Authors of the new study interviewed the men who took part, and reported that they  expressed an appreciation of how, by challenging male stereotyped behaviors and aspects of patriarchal power relations, they have enriched their private and public relationships and strengthened their commitment to gender equality.

“The much broader question is the need to look at how male culture influences everything—how everything is structured around men,” says John Apollis, a leader from the General Industrial Workers Union (GIWUSA) who is quoted in the report. “We need a fundamental reorganization of the union otherwise we are not going to get far with breaking male dominance.”

Some of the men also noted they struggle with alienation by their peers, who see their efforts to incorporate gender equality in the union and at home as setting them apart from traditional male roles.

‘I Would Not Like to Rehash What Our Fathers Did’
Mabizela says he was aware of gender inequality even in childhood, when the girls would “disappear” after school to wash dishes or clean house, while the boys played outside.

But the winter day in Alexandria Township spurred him to “reflect on how easy it was for us (me and my friend) both men, to put the burden of care squarely on women’s shoulders and be oblivious to the effects of gender-based violence. That day still exists in many parts of this world and not only in shanty towns of South Africa, but also in the leafy suburbs of the affluent.”

As Solidarity Center gender program officer, Mabizela also works with other organizations to campaign for passage of national laws, like a minimum wage for South Africa’s 1 million domestic workers which became law last December. Parliament currently is considering an expanded maternity leave law that incorporates significant input by the Solidarity Center.

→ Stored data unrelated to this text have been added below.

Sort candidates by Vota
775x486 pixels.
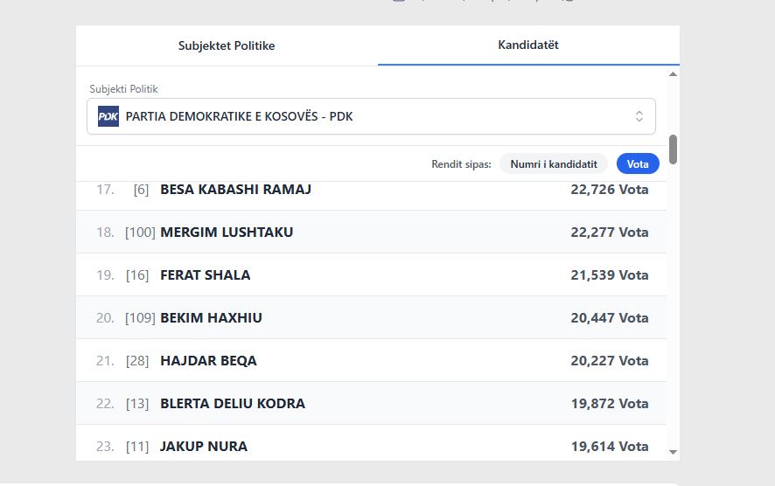tap(638, 164)
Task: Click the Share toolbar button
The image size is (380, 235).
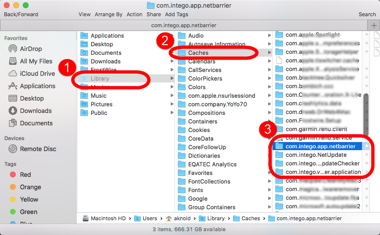Action: (154, 14)
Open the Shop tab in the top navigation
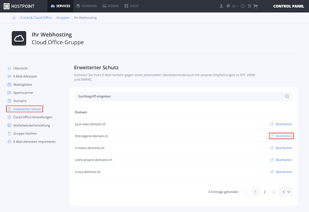The image size is (309, 212). (x=131, y=6)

He works with four South African union federations on the International Trade Union Confederation’s Labor Rights for Women Campaign and assists federations in developing sexual harassment policies and gender policies. He brings to his work experience as a peer educator for me at Planned Parenthood of South Africa and as a program officer for EngenderHealth’s Men as Partners Program.

In striving to embody the change essential for advancing gender equality in South Africa, Mabizela is blazing a trail for others. When describing the influences that motivate his work, Mabizela says he often thinks about how much he yearned to have a father in his life when he was a child—an experience he later learned was not uncommon.

Now, as the father of an 11-year-old son, Mabizela says, “the thought that I would not like to rehash what our fathers did, motivates me to do the work that I do. Observing my son grow, and developing confidence and not being afraid to show his emotions—it is enough motivation to carry on for his sake and the betterment of our societies.”